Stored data
==================================================
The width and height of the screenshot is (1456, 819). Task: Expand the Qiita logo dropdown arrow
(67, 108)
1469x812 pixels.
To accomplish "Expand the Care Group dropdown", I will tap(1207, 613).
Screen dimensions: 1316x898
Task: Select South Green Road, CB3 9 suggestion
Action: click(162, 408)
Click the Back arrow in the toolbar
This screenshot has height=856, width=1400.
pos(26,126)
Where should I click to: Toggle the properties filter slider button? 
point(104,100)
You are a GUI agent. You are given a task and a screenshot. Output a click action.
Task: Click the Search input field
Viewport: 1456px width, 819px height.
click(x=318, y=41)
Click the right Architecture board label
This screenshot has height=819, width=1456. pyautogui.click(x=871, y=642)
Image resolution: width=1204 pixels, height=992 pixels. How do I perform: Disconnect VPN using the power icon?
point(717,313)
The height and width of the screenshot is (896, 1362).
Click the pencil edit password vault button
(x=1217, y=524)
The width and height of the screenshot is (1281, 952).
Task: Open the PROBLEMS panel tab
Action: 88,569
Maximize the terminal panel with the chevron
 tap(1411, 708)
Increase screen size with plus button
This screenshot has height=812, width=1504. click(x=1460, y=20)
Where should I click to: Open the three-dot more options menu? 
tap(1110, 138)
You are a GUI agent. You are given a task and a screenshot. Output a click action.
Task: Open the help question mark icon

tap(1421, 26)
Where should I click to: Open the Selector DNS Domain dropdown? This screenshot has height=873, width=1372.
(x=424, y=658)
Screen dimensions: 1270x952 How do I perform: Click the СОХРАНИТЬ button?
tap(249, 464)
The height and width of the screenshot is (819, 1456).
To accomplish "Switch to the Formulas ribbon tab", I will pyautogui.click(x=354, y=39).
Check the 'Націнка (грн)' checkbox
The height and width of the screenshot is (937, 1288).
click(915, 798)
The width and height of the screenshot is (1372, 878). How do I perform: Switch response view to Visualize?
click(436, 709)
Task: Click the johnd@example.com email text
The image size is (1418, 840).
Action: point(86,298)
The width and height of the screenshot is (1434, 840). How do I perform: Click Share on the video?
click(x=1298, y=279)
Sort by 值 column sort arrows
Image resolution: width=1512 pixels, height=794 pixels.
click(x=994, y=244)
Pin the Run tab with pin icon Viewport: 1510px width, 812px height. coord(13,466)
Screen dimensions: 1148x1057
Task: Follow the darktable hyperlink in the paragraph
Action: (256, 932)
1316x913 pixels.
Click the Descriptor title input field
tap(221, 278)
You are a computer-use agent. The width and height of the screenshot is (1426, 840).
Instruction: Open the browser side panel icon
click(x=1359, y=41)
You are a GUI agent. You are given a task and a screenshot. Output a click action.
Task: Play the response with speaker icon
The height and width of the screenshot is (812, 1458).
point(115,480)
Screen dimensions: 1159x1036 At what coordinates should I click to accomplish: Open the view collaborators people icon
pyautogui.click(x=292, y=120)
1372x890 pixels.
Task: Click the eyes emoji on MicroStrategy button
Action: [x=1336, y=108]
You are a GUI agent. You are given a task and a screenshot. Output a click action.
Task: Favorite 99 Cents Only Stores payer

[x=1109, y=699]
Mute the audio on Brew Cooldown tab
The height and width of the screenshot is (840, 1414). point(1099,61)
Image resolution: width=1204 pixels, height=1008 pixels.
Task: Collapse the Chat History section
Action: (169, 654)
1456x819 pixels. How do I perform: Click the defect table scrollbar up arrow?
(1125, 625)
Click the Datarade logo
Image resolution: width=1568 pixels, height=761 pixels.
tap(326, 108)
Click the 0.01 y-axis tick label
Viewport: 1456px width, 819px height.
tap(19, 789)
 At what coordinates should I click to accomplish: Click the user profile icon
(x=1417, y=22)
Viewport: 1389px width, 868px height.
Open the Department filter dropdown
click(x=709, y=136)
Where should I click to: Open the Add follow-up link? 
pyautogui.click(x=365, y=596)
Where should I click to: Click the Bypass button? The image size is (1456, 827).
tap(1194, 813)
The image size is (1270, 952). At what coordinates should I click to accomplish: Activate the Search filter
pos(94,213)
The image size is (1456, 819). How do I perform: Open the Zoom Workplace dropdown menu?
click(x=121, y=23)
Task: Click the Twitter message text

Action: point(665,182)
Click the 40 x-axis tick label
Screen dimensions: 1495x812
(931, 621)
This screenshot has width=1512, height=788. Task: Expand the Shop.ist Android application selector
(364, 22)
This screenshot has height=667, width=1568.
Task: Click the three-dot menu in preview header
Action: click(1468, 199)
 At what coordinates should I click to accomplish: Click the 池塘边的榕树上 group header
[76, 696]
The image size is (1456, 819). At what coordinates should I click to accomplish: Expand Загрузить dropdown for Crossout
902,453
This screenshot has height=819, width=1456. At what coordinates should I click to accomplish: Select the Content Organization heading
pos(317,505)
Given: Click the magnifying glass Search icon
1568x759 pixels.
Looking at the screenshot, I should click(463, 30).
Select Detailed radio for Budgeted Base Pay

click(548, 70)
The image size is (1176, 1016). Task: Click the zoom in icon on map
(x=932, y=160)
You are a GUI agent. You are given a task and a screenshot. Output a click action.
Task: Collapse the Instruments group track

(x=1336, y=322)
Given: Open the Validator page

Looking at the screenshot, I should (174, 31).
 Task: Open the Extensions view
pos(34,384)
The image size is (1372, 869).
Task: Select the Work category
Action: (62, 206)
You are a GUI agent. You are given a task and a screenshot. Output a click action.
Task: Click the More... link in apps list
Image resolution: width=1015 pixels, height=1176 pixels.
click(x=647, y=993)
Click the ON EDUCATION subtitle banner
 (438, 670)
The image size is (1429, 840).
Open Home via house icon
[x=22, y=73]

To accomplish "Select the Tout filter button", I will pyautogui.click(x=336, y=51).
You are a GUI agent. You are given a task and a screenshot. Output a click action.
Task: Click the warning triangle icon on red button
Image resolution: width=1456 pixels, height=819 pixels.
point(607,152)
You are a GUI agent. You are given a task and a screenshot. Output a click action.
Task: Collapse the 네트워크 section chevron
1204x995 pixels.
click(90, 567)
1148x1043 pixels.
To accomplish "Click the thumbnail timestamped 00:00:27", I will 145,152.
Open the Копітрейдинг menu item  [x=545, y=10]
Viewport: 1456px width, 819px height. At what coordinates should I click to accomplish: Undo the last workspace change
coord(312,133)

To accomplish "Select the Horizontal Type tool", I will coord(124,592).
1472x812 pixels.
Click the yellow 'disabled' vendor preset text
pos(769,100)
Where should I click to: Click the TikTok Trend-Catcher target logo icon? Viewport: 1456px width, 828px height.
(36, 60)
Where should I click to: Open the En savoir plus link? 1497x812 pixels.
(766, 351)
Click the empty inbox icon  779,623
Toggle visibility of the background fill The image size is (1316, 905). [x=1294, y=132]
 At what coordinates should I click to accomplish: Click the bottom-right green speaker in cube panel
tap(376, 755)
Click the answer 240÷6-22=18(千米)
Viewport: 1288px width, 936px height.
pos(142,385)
==================================================
Print each line, exactly as written, from the one that contains "Task: Collapse the 네트워크 section chevron" to the end of the data above, with both end lines included and nothing else.

▶ _Exercise answer_:
Task: Collapse the 네트워크 section chevron
1204x995 pixels.
click(90, 567)
1148x1043 pixels.
To accomplish "Click the thumbnail timestamped 00:00:27", I will 145,152.
Open the Копітрейдинг menu item  [x=545, y=10]
Viewport: 1456px width, 819px height. At what coordinates should I click to accomplish: Undo the last workspace change
coord(312,133)

To accomplish "Select the Horizontal Type tool", I will coord(124,592).
1472x812 pixels.
Click the yellow 'disabled' vendor preset text
pos(769,100)
Where should I click to: Click the TikTok Trend-Catcher target logo icon? Viewport: 1456px width, 828px height.
(36, 60)
Where should I click to: Open the En savoir plus link? 1497x812 pixels.
(766, 351)
Click the empty inbox icon  779,623
Toggle visibility of the background fill The image size is (1316, 905). [x=1294, y=132]
 At what coordinates should I click to accomplish: Click the bottom-right green speaker in cube panel
tap(376, 755)
Click the answer 240÷6-22=18(千米)
Viewport: 1288px width, 936px height.
pos(142,385)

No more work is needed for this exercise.